→ **Work instructions**:
The response must contain each line of the material that holds "item".
-------- Extracted material
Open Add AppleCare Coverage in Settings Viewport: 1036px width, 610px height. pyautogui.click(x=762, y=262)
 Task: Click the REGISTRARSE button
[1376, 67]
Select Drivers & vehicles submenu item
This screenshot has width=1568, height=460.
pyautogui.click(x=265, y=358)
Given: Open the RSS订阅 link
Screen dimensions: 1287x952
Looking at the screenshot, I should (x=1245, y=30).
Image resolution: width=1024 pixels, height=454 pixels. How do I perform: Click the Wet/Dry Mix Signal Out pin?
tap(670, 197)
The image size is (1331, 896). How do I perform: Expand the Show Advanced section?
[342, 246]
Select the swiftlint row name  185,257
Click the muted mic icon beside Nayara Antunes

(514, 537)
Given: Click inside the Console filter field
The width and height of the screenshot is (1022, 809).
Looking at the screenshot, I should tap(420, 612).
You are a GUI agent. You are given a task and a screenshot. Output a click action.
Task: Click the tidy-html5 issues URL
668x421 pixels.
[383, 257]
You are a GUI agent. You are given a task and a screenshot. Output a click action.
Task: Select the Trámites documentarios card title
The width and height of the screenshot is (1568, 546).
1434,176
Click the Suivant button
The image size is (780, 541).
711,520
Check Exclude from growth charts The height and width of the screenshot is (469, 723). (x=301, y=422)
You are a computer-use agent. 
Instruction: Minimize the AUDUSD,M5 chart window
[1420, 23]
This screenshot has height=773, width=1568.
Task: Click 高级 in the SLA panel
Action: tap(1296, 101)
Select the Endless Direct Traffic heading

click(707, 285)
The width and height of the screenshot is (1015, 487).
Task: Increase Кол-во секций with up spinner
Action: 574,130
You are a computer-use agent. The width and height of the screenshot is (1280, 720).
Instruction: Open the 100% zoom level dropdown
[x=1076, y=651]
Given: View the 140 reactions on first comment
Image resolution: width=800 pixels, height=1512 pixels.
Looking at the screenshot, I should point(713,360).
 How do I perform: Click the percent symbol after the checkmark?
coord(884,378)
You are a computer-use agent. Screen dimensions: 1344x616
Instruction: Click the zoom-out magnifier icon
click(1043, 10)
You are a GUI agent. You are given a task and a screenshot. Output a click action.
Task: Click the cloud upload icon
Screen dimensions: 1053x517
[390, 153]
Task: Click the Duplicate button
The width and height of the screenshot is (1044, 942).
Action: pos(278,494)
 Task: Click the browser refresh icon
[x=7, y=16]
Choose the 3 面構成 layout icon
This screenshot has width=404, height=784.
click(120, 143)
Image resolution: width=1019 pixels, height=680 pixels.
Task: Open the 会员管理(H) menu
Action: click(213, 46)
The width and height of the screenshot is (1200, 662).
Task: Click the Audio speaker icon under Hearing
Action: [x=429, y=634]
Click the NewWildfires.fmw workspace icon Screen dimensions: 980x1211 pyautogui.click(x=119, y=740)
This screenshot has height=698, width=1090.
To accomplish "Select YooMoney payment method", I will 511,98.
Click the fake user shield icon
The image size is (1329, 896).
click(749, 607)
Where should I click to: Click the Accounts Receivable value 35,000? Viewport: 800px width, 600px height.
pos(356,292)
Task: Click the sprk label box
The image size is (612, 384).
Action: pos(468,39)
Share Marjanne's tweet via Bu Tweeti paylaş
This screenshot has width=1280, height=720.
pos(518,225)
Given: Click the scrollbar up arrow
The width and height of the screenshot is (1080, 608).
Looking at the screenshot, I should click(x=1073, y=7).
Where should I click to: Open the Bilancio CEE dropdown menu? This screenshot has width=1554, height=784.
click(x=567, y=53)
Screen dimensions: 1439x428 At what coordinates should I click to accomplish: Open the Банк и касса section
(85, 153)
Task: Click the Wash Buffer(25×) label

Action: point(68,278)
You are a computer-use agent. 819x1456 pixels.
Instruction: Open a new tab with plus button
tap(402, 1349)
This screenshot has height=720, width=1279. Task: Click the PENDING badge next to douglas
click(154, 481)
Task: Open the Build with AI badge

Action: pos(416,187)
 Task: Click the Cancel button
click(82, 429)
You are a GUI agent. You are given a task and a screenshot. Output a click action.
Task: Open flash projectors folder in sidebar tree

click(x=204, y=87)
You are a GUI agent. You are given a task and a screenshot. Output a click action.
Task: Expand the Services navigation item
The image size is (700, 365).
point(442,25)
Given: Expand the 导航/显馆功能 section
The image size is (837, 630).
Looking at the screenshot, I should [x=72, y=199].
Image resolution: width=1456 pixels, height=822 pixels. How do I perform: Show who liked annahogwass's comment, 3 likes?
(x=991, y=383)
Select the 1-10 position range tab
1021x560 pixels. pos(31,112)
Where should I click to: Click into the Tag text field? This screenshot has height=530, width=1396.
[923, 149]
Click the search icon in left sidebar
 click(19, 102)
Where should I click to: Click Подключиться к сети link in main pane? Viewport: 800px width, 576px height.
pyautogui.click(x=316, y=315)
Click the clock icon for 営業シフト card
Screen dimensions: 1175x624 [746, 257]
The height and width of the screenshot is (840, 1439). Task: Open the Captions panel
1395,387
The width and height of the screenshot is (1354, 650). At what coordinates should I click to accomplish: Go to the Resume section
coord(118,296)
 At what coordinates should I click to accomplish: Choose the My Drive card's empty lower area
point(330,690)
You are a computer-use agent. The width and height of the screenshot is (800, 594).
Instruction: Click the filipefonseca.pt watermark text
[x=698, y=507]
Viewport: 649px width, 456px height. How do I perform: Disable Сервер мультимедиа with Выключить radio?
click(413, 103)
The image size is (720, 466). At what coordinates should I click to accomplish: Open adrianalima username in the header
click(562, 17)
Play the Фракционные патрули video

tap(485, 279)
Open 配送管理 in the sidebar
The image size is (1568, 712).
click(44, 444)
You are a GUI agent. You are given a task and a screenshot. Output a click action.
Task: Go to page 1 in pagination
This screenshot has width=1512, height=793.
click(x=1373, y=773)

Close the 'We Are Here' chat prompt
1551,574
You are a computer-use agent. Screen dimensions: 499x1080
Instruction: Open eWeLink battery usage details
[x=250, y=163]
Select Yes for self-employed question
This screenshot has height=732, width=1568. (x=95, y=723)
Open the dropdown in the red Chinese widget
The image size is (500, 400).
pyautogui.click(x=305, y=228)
----------------
→ **Result of this exercise**:
Select Drivers & vehicles submenu item
Task: Expand the Services navigation item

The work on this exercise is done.